Modulation of endogenous osteogenic protein-1 (OP-1) by interleukin-1 in adult human articular cartilage.

Abstract

Osteogenic protein-1 (OP-1, BMP-7) induces bone formation and cartilage growth. Since OP-1 is an anabolic factor expressed by human articular chondrocytes, we examined the response of endogenous OP-1 to interleukin-1beta (IL-1beta) in human articular cartilage. Normal adult human articular cartilage explants were cultured for twenty-five days in the presence of medium only or were treated with a low dose (0.1 ng/mL) or high dose (1.0 ng/mL) of IL-1beta for forty-eight or ninety-six hours. Alternately, cartilage explants were cultured forty-eight hours with IL-1beta, followed by forty-eight hours in standard medium (recovery). Tissue was analyzed for OP-1 message (by means of the reverse transcriptase-polymerase chain reaction), protein (by means of enzyme-linked immunosorbent assay and Western blot analysis) and proteoglycan content. Medium was analyzed for released proteoglycans and OP-1. In the presence of medium, OP-1 maintained its steady state of mRNA and protein expression for as long as twenty-five days in culture.
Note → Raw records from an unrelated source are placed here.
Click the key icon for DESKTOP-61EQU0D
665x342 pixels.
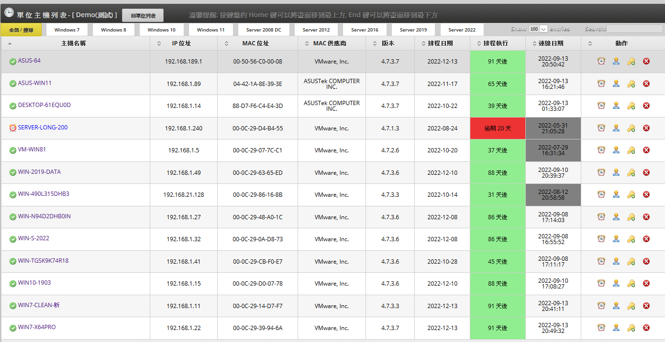tap(631, 106)

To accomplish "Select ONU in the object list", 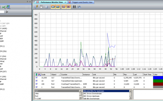I will (37, 93).
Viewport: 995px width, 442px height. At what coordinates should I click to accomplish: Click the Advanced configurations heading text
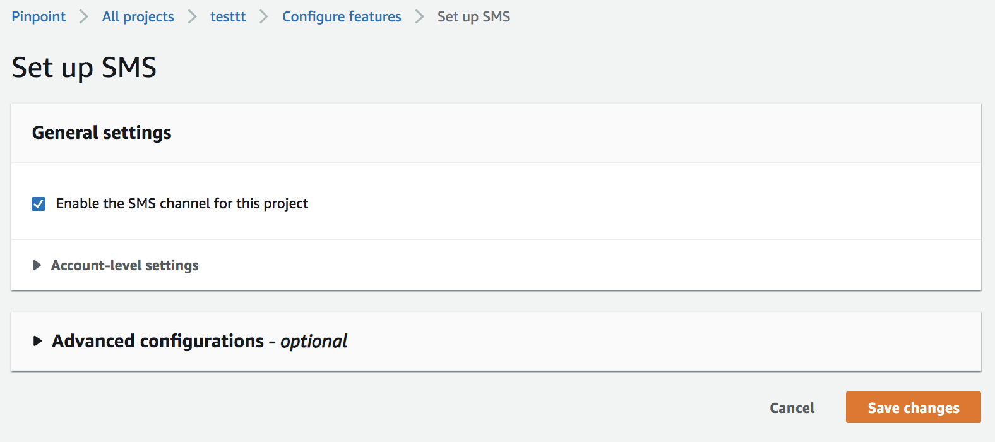tap(158, 342)
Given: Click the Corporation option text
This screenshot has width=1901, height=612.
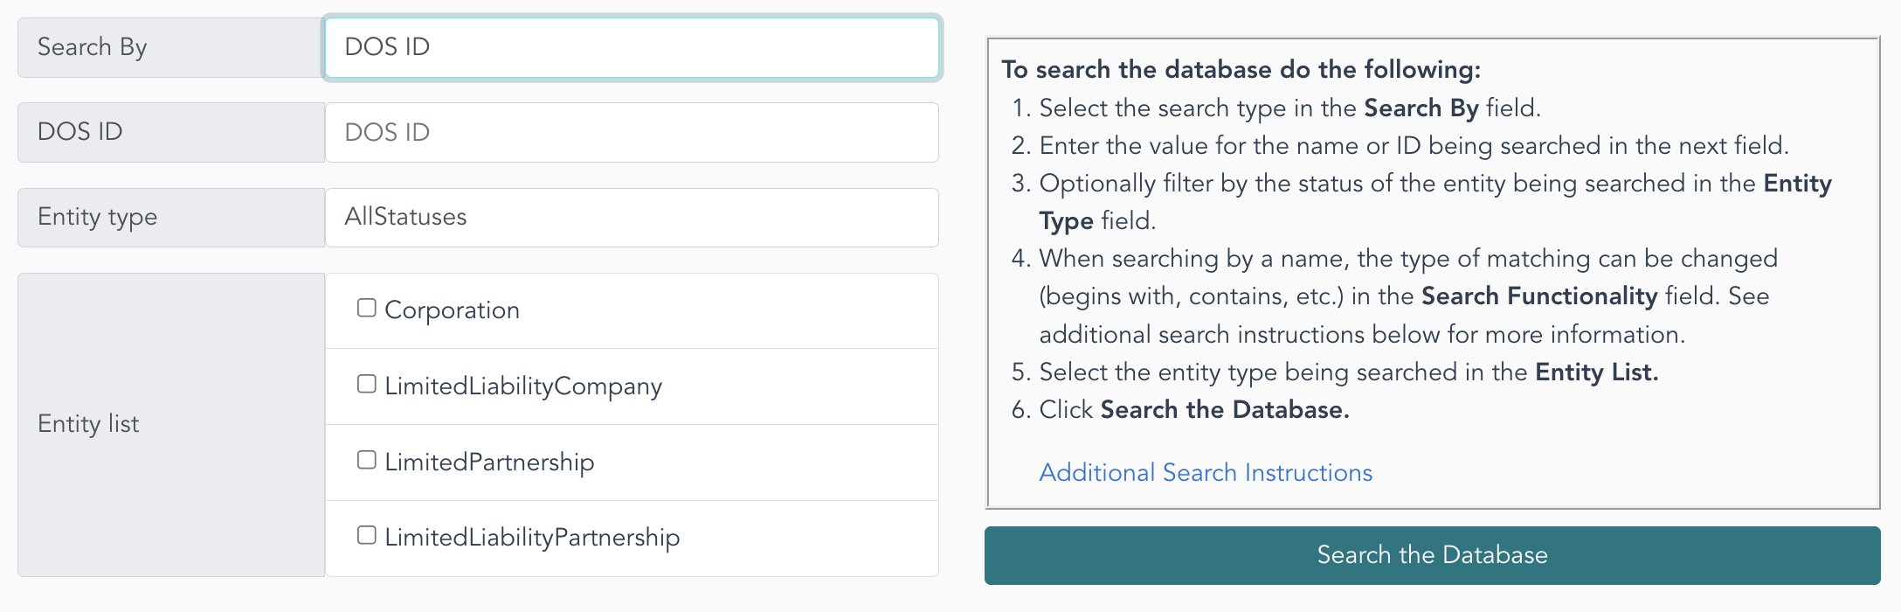Looking at the screenshot, I should pyautogui.click(x=452, y=310).
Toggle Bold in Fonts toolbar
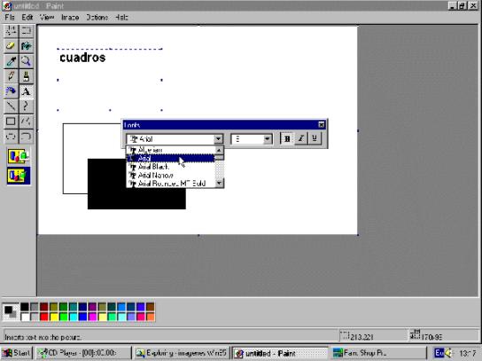 click(x=287, y=138)
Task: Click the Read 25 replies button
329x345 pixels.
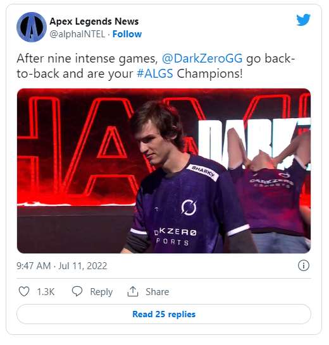Action: click(164, 314)
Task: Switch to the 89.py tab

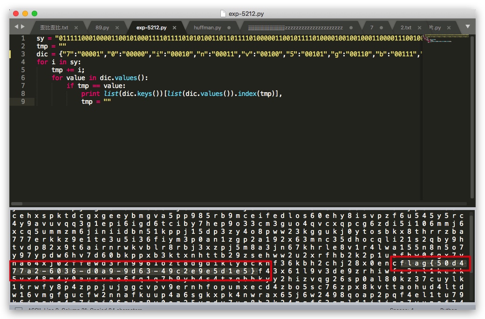Action: (102, 27)
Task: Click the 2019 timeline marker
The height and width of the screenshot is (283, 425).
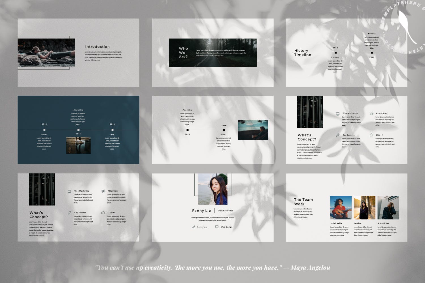Action: tap(224, 130)
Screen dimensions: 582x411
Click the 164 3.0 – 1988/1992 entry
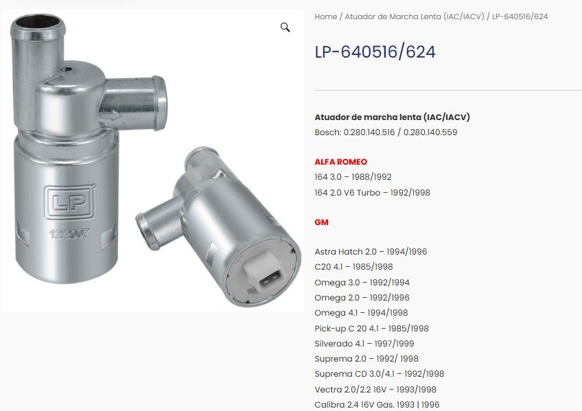click(353, 177)
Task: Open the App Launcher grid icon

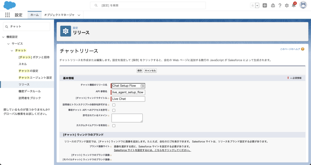Action: pyautogui.click(x=8, y=15)
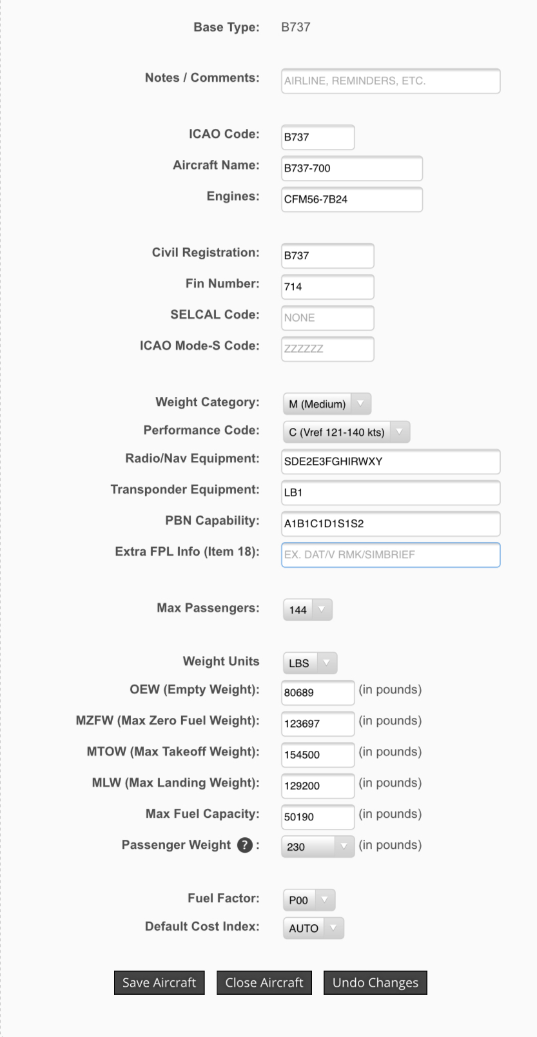Viewport: 537px width, 1037px height.
Task: Click the Undo Changes button
Action: pyautogui.click(x=375, y=983)
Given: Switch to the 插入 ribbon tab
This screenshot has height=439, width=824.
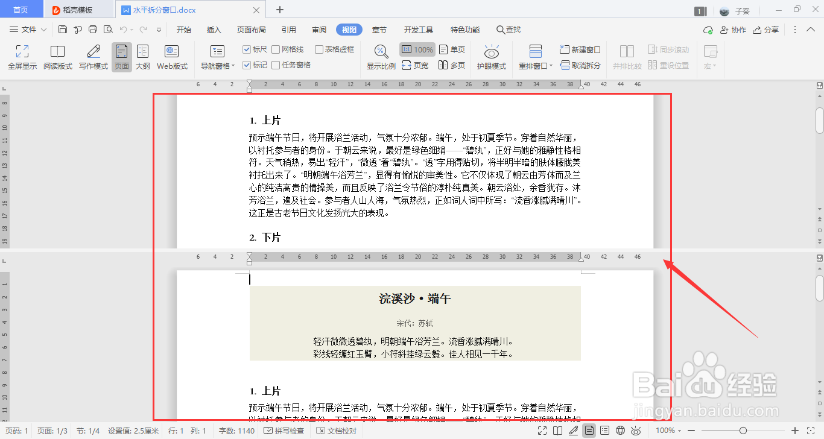Looking at the screenshot, I should 214,29.
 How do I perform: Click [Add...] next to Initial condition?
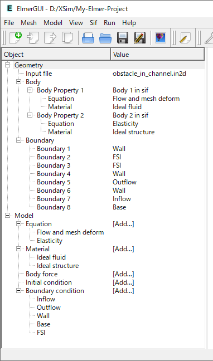(x=123, y=282)
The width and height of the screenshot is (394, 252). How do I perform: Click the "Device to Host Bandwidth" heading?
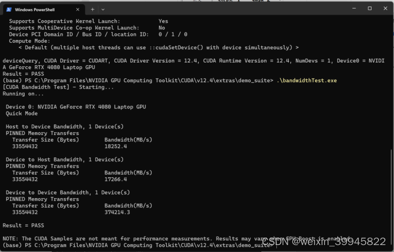(x=64, y=159)
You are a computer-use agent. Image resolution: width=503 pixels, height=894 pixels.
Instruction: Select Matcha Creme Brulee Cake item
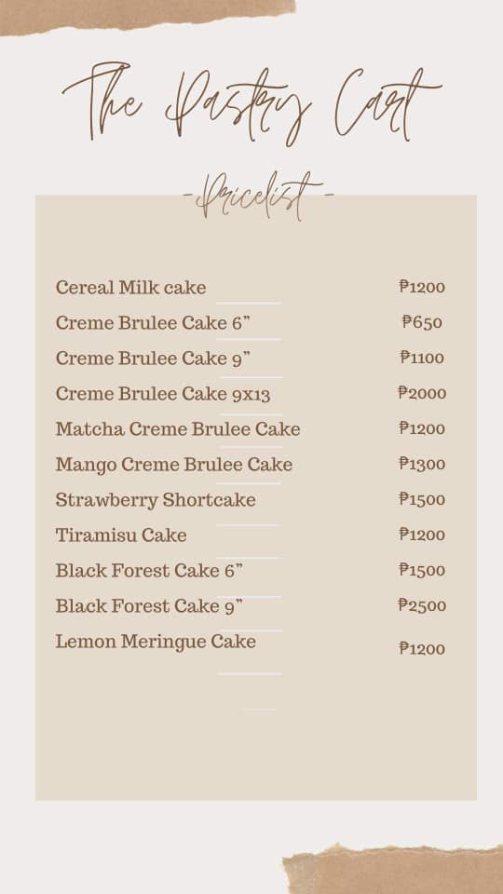(x=178, y=428)
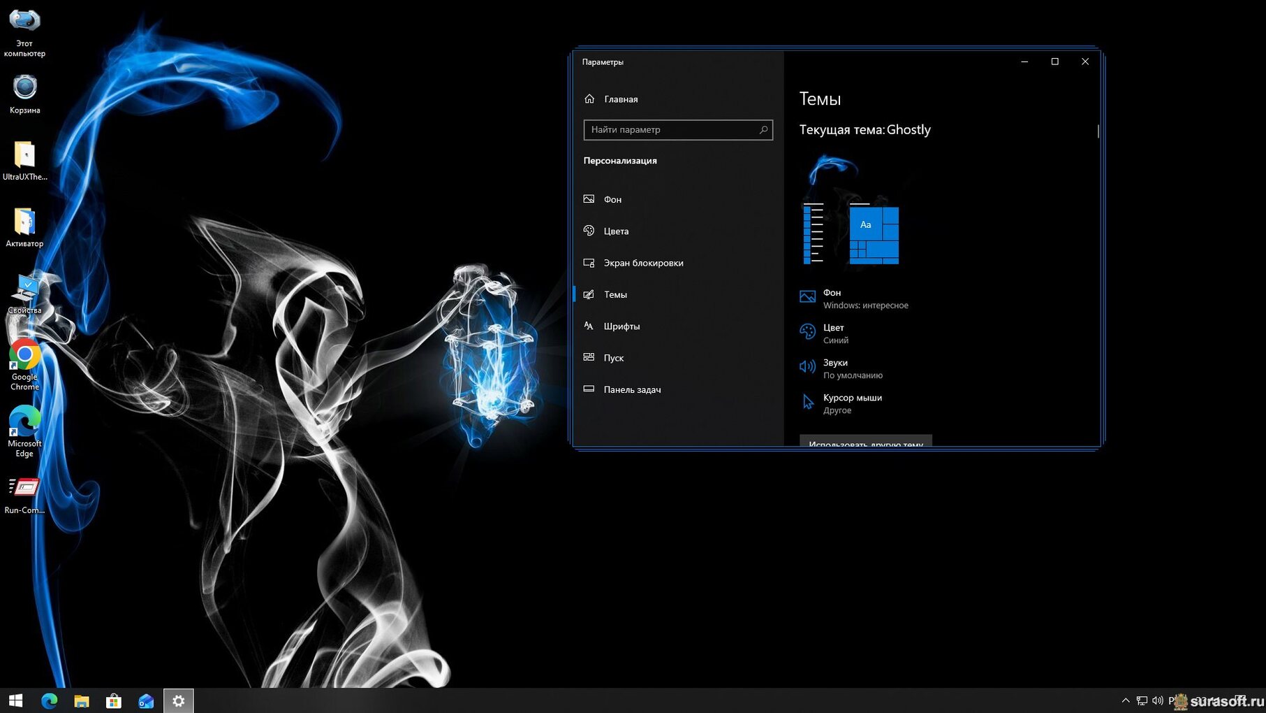Open the Фон (Background) sidebar item
The height and width of the screenshot is (713, 1266).
pyautogui.click(x=612, y=199)

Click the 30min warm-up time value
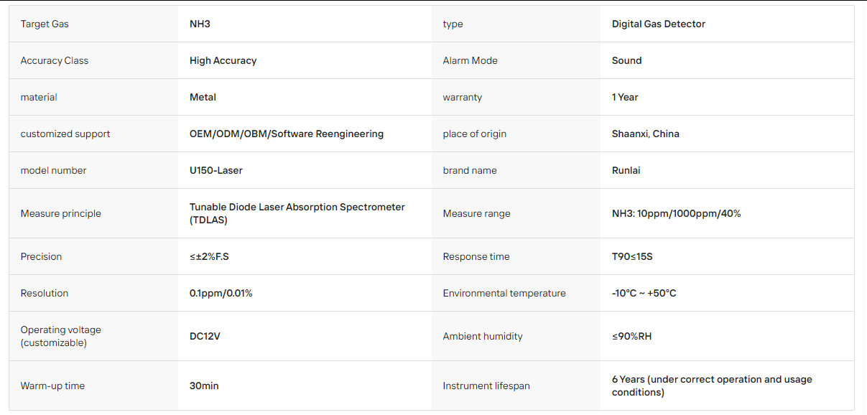[x=204, y=386]
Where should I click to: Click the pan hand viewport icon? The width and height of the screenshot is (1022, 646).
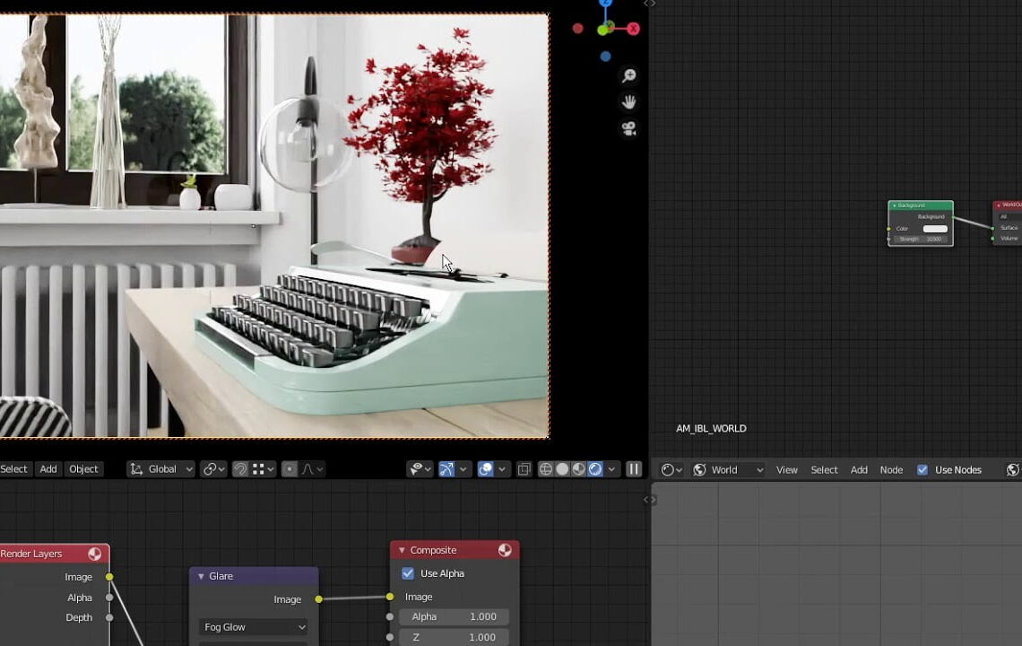pos(629,102)
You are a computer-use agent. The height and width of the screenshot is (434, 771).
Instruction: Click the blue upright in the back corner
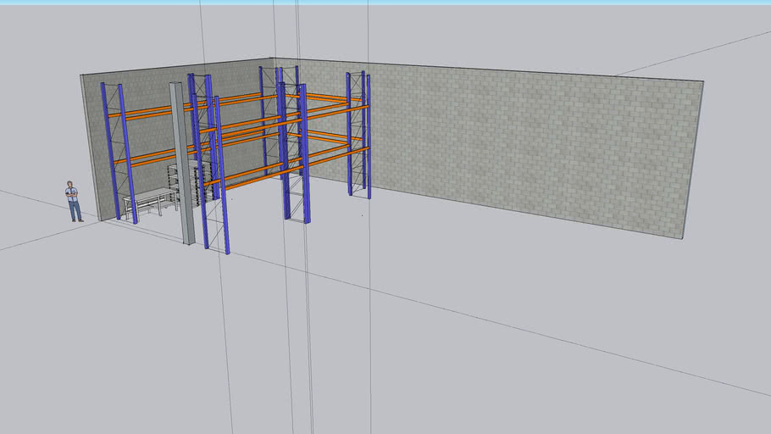(x=263, y=119)
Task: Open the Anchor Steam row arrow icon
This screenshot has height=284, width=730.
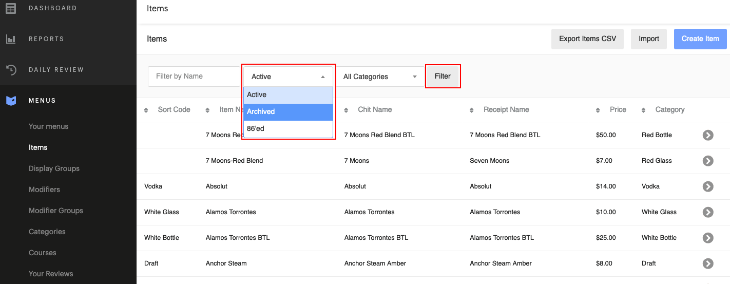Action: [708, 263]
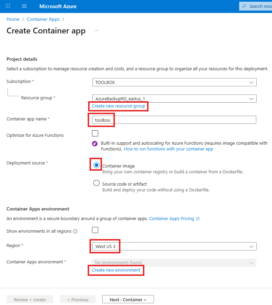
Task: Click the ellipsis beside page title
Action: 96,31
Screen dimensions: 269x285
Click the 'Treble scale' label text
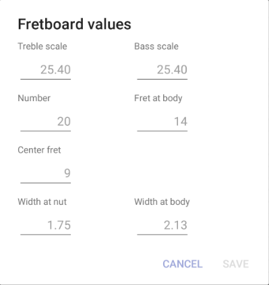[42, 46]

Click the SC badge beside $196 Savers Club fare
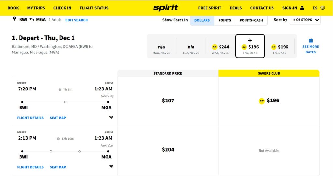tap(262, 101)
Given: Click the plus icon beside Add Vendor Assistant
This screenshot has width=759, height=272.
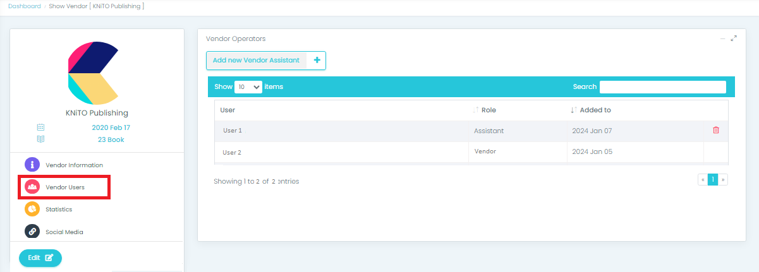Looking at the screenshot, I should 317,61.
A low dose of IL-1beta led to some upregulation in message and a twofold (p < 0.02) increase in OP-1 protein characterized by enhanced processing and activation of OP-1. Removal of IL-1beta (recovery experiments) did not reverse its effect on OP-1 synthesis. A high dose of IL-1beta caused stronger upregulation of message and a twofold decrease in OP-1 protein content (p < 0.007) in the cartilage matrix. However, this decrease in the matrix was primarily due to a release of active OP-1 into the medium. After removal of the 1.0-ng/mL IL-1beta, the levels of OP-1 protein did not recover. The results of the present study indicate that human adult chondrocytes have an ability to respond anabolically to initial or early catabolic events through an upregulation of endogenous OP-1.